--- begin Exercise data ---

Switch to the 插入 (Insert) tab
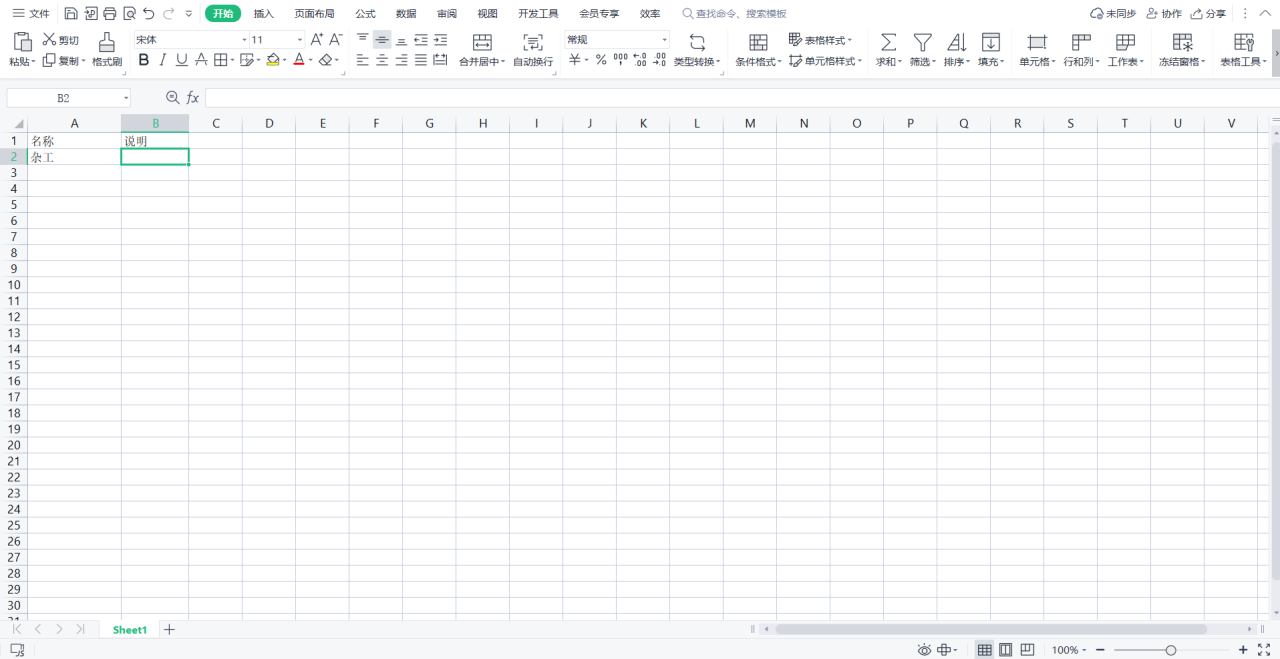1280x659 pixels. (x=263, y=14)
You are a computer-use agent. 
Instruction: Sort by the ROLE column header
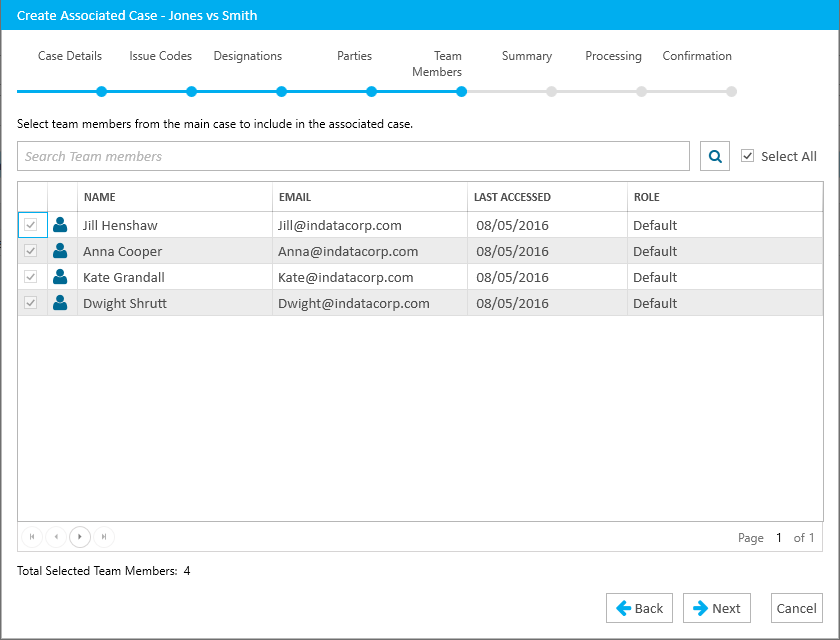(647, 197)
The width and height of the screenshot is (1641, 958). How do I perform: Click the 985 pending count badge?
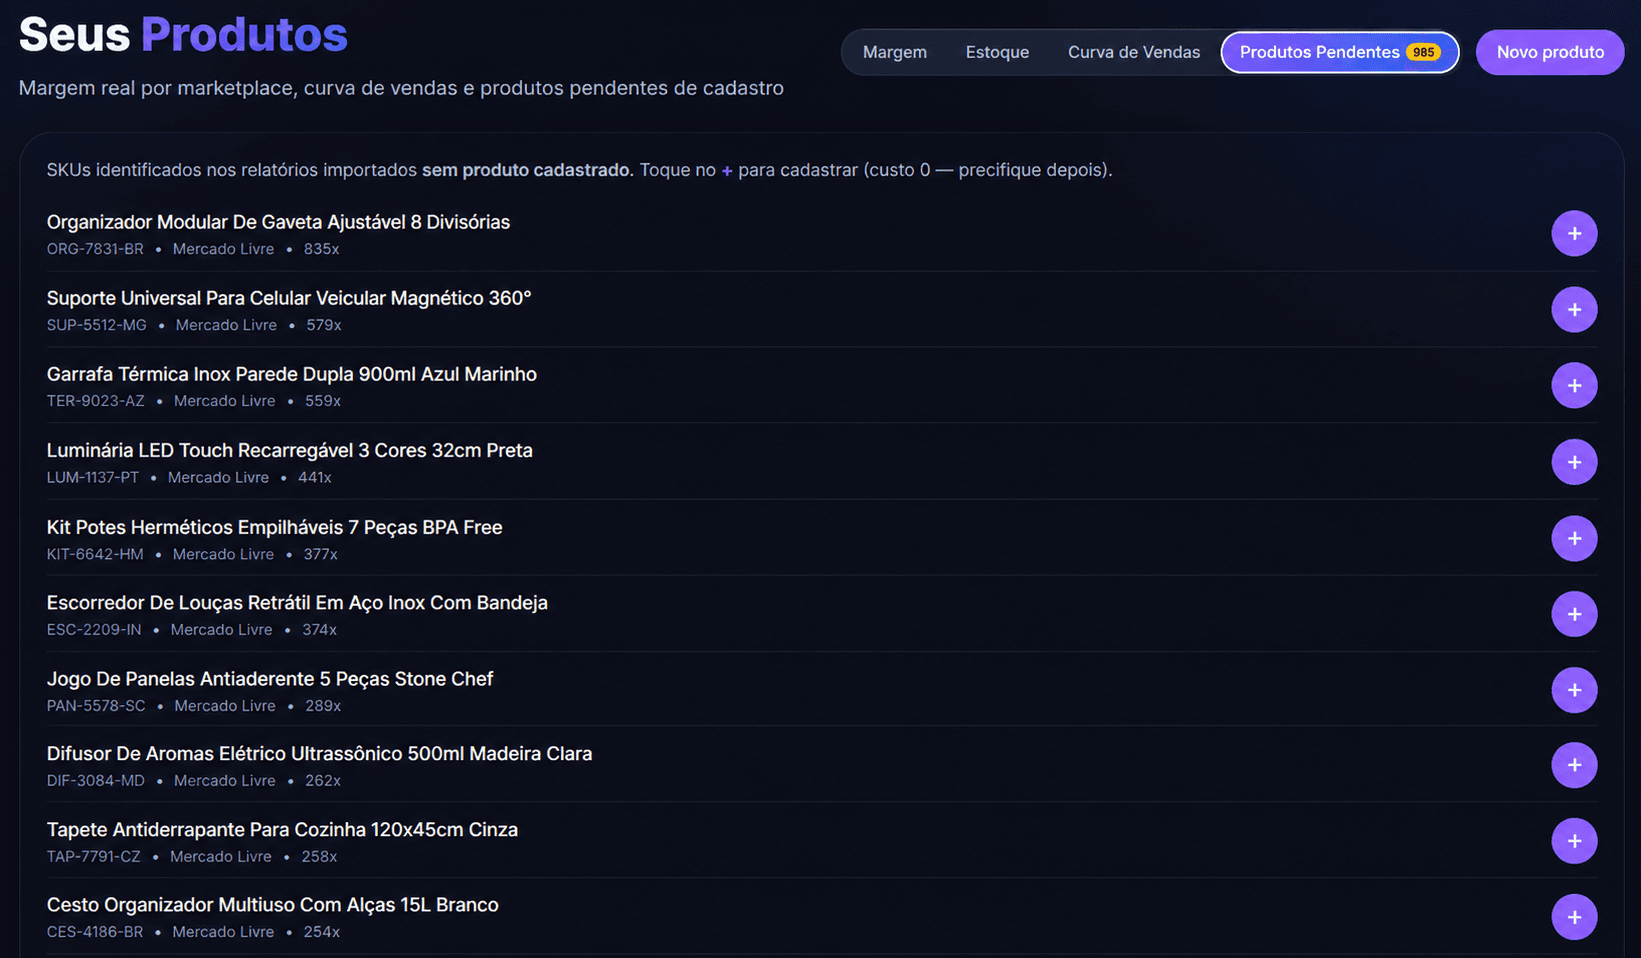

--- end Exercise data ---

Count the lines in the data above that contain the string "Instruction", matching case exactly, and reply with the number alone.

1